[[ Supplied data open ]]

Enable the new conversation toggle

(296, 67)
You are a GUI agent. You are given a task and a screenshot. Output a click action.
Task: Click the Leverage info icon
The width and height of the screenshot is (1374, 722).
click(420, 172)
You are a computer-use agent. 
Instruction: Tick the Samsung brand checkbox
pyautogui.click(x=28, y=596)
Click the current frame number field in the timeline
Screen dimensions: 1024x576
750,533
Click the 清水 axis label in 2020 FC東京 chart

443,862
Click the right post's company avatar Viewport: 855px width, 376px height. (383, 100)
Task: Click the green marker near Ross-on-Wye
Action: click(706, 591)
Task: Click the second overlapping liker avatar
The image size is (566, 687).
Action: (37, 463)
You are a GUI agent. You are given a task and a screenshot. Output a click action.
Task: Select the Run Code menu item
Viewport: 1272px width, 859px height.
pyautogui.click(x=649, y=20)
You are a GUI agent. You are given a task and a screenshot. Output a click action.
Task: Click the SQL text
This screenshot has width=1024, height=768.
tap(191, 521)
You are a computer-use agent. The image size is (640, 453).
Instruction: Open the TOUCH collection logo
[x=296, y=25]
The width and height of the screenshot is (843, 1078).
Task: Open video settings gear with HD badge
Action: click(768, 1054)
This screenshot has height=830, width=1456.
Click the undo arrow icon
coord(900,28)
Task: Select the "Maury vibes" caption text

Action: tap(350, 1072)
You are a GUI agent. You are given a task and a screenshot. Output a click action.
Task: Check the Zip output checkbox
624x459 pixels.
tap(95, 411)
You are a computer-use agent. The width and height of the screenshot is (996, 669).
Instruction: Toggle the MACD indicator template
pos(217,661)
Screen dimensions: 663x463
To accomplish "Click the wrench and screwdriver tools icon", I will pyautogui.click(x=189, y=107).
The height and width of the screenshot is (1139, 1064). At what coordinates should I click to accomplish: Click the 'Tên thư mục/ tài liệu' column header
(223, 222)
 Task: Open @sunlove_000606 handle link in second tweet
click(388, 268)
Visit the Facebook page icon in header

[[ Supplied data closed ]]

=== Instructions for the task ===
Every line from the one containing "Instruction: Open the TOUCH collection logo" through the final line of the data above is to be restated word for word, and nothing more.

=== Output for this exercise ===
Instruction: Open the TOUCH collection logo
[x=296, y=25]
The width and height of the screenshot is (843, 1078).
Task: Open video settings gear with HD badge
Action: click(768, 1054)
This screenshot has height=830, width=1456.
Click the undo arrow icon
coord(900,28)
Task: Select the "Maury vibes" caption text

Action: tap(350, 1072)
You are a GUI agent. You are given a task and a screenshot. Output a click action.
Task: Check the Zip output checkbox
624x459 pixels.
tap(95, 411)
You are a computer-use agent. The width and height of the screenshot is (996, 669).
Instruction: Toggle the MACD indicator template
pos(217,661)
Screen dimensions: 663x463
To accomplish "Click the wrench and screwdriver tools icon", I will pyautogui.click(x=189, y=107).
The height and width of the screenshot is (1139, 1064). At what coordinates should I click to accomplish: Click the 'Tên thư mục/ tài liệu' column header
(223, 222)
 Task: Open @sunlove_000606 handle link in second tweet
click(388, 268)
Visit the Facebook page icon in header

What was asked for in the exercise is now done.